Rethinking Positive Pairs in Contrastive Learning
Jiantao Wu, Sara Atito, Zhenhua Feng, Shentong Mo, Josef Kitler, Muhammad Awais
TL;DR
Rethinking Positive Pairs in Contrastive Learning introduces SimLAP, a universal contrastive learning framework that learns visual representations from arbitrary class pairs by discovering pair-specific subspaces. It employs a feature filter to generate gates, creating subspace activations so that the contrastive loss operates only on shared features, with an additional Gate Penalty to encourage binary-like gates. The method integrates InfoNCE within the subspaces and demonstrates strong transfer performance across six tasks, scalable results with ViT architectures, and resilience against dimensional collapse, corroborated by embedding visualizations and Grad-CAM analyses.

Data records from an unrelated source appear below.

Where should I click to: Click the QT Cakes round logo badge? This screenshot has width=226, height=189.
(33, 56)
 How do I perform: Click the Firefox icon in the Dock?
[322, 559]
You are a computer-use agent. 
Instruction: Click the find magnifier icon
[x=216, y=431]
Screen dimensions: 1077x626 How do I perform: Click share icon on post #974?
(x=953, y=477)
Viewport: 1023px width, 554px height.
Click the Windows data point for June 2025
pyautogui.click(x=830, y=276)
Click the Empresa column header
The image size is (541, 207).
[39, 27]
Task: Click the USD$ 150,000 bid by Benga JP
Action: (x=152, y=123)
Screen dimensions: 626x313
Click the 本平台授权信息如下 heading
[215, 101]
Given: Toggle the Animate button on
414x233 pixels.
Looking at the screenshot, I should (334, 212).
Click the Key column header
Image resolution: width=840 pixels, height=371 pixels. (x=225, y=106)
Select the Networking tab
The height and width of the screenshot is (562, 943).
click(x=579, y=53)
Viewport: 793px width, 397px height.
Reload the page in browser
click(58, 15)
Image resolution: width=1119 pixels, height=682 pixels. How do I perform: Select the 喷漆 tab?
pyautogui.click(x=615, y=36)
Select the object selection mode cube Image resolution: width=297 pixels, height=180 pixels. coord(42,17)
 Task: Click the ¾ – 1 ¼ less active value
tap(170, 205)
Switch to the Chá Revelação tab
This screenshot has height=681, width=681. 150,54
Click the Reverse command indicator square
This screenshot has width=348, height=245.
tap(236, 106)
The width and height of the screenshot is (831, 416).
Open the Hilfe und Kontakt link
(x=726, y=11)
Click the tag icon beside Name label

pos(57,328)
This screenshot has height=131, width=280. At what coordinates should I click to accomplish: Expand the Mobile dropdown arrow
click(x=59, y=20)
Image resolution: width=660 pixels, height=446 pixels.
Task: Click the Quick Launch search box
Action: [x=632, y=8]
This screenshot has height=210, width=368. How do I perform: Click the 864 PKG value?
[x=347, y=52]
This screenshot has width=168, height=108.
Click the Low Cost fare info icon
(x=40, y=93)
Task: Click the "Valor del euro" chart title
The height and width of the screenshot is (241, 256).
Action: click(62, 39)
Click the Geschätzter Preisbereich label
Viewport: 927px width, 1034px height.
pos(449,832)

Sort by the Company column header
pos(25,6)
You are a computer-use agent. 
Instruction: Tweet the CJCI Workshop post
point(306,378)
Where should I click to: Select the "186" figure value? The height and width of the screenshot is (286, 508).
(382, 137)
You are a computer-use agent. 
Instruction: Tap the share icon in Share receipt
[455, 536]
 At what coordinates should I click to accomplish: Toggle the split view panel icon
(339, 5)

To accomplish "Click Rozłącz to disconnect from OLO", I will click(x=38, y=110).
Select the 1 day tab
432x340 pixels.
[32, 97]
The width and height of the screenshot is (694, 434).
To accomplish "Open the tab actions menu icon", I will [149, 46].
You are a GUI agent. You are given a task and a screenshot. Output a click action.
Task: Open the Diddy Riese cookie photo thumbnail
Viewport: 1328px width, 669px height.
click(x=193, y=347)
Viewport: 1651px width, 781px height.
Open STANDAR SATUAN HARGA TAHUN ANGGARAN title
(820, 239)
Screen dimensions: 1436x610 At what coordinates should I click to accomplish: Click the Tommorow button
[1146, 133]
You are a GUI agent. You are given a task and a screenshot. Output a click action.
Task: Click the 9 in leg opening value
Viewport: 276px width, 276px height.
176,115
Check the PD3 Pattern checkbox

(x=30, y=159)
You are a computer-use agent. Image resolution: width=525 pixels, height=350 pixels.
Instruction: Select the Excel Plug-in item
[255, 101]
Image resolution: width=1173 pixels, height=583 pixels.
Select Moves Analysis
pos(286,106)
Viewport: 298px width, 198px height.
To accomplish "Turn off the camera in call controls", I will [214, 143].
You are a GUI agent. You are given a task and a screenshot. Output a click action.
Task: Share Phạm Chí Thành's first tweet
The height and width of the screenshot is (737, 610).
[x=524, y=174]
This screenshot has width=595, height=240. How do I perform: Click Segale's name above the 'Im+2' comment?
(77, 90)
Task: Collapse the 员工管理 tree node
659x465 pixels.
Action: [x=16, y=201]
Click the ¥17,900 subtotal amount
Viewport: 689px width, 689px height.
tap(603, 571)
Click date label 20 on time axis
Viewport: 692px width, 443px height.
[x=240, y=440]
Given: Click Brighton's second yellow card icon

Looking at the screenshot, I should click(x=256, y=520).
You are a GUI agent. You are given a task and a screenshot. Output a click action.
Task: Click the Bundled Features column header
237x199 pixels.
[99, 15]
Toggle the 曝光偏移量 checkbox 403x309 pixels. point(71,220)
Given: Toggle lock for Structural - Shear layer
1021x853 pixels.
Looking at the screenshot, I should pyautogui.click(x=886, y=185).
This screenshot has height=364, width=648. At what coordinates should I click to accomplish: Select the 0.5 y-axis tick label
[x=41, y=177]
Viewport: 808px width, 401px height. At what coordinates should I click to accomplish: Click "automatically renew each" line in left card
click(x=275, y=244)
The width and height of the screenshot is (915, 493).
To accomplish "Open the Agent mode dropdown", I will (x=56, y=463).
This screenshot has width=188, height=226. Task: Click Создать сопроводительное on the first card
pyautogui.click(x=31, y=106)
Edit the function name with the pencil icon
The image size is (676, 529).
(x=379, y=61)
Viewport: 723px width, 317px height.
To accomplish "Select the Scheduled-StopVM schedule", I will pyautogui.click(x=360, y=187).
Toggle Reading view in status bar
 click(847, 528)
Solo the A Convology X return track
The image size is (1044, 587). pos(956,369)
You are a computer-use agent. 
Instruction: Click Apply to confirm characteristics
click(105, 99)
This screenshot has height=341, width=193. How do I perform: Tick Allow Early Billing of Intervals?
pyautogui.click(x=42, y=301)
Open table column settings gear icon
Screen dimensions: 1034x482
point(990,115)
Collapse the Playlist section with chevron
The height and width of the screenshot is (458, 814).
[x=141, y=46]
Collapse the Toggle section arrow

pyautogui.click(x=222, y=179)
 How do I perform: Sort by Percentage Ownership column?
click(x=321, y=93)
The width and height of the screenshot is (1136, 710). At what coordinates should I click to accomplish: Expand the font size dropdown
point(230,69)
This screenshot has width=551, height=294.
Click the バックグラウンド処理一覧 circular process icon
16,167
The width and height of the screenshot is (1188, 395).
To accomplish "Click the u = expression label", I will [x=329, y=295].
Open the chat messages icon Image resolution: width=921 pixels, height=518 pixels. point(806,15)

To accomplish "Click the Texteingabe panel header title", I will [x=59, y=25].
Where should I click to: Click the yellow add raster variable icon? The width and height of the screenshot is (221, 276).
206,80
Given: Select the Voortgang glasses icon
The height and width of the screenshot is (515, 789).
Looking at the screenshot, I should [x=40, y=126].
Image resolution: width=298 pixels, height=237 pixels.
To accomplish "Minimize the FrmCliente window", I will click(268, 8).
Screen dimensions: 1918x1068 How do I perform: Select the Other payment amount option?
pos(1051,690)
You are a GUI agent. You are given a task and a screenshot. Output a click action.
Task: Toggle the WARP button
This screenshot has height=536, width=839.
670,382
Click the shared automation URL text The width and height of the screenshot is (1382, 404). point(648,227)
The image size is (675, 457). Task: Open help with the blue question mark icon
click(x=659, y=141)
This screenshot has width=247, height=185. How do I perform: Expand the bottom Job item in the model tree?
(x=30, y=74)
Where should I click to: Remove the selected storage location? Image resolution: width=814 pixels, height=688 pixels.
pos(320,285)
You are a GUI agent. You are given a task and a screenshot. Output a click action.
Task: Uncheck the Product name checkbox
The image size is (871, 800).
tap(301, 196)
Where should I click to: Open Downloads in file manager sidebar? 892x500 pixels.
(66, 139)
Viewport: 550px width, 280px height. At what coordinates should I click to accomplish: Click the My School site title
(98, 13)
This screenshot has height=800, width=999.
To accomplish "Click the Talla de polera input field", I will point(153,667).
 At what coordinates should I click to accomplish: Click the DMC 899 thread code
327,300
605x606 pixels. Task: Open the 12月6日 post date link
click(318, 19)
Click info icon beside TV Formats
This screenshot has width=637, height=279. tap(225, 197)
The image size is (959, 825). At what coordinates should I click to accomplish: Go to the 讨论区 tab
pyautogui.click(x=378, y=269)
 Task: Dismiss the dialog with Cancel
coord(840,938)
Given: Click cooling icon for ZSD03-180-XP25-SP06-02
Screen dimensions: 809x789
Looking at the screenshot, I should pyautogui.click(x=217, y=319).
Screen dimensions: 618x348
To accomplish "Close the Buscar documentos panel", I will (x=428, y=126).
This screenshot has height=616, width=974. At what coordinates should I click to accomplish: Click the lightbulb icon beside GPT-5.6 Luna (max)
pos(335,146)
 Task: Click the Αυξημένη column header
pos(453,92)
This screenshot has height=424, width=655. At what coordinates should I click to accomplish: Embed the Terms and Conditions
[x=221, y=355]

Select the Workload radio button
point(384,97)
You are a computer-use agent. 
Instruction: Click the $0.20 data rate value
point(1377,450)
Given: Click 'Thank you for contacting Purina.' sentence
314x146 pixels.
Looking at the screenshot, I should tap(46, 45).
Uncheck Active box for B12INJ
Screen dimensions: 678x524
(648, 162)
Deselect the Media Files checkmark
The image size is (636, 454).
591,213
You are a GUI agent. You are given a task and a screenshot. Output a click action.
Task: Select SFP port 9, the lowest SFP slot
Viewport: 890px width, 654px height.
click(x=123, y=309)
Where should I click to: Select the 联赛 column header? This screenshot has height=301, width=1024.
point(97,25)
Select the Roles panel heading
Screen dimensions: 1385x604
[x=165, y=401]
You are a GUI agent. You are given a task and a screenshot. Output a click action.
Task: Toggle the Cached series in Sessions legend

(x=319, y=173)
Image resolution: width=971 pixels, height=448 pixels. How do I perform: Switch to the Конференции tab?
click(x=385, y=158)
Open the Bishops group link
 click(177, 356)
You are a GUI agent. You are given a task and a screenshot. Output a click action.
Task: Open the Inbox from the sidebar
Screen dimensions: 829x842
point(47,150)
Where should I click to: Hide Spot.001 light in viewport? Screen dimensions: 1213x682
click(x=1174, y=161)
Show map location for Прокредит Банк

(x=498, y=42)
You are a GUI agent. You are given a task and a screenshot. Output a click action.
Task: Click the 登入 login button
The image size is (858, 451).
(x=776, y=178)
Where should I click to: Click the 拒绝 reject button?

This approach broadens the design space of positives in contrastive learning, enabling robust, transferable representations for large, diverse label sets, though it faces challenges in interpretability and scaling to very large label spaces due to quadratic pair growth.
Abstract
The training methods in AI do involve semantically distinct pairs of samples. However, their role typically is to enhance the between class separability. The actual notion of similarity is normally learned from semantically identical pairs. This paper presents SimLAP: a simple framework for learning visual representation from arbitrary pairs. SimLAP explores the possibility of learning similarity from semantically distinct sample pairs. The approach is motivated by the observation that for any pair of classes there exists a subspace in which semantically distinct samples exhibit similarity. This phenomenon can be exploited for a novel method of learning, which optimises the similarity of an arbitrary pair of samples, while simultaneously learning the enabling subspace. The feasibility of the approach will be demonstrated experimentally and its merits discussed.